Alibaba shares down 7% on suspended Ant Group IPO
Head of Equity Strategy
Summary: Alibaba shares down 7% as Ant Group IPO has been suspended due to China revising its regulatory framework telling Ant Group that it will be subject to rules governing financial holding companies. This IPO has all the prestige as it is the world's biggest ever and thus Ant Group will most likely comply with the Chinese government and thus although the timeline is uncertain we do believe the Ant Group IPO will move forward.
Ant Group, formerly Alipay, was supposed to have been the world’s biggest IPO raising $35bn and estimates suggesting a market value of around $315bn, but yesterday the exchanges in Shanghai and Hong Kong announced that the IPO is suspended due to changing regulatory rules without stating further details. It has since leaked that on meetings between Ant Group, China Securities Regulatory Commission and State Administration of Foreign Exchange, the company was told that it will be subject to laws governing financial holding companies including capital, leverage and liquidity ratios. In other words, Ant Group was trying to run a financial company without regulation according to the interpretation of the Chinese government and its agencies regulating the banking sector. Alibaba, the largest shareholder of Ant Group, shares are down 7% in Hong Kong trading stabilizing after opening down 10%.
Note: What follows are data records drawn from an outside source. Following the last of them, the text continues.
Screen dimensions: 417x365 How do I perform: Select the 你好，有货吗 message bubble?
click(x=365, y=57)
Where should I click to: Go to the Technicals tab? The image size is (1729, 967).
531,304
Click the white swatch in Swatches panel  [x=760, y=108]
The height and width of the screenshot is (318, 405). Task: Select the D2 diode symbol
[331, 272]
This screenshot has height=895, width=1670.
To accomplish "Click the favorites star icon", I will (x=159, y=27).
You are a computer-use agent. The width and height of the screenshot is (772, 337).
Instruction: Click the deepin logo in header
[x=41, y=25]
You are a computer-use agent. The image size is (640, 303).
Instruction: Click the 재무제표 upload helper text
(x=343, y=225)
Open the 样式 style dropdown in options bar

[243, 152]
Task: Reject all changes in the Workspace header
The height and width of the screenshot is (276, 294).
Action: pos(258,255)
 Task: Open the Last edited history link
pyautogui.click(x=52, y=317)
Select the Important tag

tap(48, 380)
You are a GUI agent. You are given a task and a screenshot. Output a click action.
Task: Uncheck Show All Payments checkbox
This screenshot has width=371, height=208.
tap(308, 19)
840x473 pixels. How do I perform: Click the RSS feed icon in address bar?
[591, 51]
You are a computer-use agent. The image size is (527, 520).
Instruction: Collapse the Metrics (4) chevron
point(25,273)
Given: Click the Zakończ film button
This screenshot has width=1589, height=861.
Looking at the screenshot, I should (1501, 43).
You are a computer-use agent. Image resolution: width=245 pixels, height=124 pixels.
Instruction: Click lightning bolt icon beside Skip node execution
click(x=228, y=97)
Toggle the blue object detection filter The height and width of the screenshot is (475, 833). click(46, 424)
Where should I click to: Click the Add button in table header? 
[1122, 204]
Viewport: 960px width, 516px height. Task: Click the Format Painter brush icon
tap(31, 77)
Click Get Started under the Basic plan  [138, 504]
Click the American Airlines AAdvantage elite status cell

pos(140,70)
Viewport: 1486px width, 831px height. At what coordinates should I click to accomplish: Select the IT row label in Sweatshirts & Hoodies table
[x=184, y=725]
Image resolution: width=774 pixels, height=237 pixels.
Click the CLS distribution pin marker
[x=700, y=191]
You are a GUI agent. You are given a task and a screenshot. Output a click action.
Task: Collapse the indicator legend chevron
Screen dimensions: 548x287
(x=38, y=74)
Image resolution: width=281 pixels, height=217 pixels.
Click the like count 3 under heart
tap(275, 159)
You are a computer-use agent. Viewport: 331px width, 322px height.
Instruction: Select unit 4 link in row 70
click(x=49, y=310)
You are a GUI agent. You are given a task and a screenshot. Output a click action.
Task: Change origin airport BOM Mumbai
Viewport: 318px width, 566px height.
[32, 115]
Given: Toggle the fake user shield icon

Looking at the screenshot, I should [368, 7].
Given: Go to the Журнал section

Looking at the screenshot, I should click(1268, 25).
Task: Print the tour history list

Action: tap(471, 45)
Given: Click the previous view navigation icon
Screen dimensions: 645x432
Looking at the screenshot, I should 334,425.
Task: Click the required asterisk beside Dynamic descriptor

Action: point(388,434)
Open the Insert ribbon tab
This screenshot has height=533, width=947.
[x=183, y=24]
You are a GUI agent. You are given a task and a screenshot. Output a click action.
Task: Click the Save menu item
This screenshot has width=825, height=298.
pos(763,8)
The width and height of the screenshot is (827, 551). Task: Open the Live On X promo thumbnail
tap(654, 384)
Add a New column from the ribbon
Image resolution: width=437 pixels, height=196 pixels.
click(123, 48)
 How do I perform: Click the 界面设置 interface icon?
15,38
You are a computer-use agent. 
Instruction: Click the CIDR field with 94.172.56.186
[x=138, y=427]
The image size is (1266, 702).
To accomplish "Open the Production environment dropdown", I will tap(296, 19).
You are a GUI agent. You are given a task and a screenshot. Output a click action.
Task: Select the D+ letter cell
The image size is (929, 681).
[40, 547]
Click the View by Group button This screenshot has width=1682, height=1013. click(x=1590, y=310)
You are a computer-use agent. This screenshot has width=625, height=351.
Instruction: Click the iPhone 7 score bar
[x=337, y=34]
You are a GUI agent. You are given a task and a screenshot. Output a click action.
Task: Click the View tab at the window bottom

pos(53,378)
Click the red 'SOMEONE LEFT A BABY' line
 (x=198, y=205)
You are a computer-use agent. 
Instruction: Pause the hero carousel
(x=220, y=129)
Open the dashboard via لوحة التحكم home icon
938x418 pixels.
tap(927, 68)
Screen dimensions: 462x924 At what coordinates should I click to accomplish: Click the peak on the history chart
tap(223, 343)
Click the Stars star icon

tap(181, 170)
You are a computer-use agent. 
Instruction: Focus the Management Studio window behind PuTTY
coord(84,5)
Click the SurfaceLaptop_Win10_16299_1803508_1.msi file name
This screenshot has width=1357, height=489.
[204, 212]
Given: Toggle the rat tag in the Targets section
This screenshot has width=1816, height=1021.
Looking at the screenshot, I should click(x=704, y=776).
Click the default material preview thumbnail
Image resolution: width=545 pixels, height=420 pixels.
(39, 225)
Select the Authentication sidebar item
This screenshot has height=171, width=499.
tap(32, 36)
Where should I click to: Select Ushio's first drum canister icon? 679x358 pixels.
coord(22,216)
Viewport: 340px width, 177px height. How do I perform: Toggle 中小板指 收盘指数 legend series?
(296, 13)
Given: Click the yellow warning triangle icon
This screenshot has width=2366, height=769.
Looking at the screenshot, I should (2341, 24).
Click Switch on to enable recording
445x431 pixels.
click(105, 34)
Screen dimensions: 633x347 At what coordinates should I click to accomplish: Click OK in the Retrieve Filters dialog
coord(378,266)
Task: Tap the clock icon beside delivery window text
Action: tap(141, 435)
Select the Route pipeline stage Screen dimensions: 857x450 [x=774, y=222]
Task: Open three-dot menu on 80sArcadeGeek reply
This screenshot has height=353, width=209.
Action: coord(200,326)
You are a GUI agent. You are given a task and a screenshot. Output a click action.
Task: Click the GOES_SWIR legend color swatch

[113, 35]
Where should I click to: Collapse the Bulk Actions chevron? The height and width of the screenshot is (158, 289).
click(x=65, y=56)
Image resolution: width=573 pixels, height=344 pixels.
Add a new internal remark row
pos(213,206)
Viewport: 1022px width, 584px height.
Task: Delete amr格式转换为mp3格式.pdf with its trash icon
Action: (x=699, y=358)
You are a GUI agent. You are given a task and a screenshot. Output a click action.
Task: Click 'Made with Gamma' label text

It seems like a fair critique as the banking sector is an integrated part of the government’s policies through the credit impulse so Chinse government cannot have a privately-owned company running a larger and larger part of the money market and payment system in China. The discussions are at the highest levels of government due to the size of this IPO which according to estimates are oversubscribed 284 times. In our view the prestige for China in this IPO will make it come through with Ant Group complying to the government’s rules, but the timeline is obviously uncertain.